DATA TO PROCESS START

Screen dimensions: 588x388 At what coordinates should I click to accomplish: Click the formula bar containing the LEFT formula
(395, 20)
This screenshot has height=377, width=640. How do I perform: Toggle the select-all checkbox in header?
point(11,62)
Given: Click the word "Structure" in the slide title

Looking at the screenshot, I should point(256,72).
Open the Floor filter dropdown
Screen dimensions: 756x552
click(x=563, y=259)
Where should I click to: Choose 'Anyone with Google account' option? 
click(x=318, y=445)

DATA TO PROCESS END

* [AIM OF THE EXERCISE]:
Set down exactly what runs from the line with "Where should I" to the last line of the data above, including both of those lines and no others.

* [OUTPUT OF THE EXERCISE]:
Where should I click to: Choose 'Anyone with Google account' option? 
click(x=318, y=445)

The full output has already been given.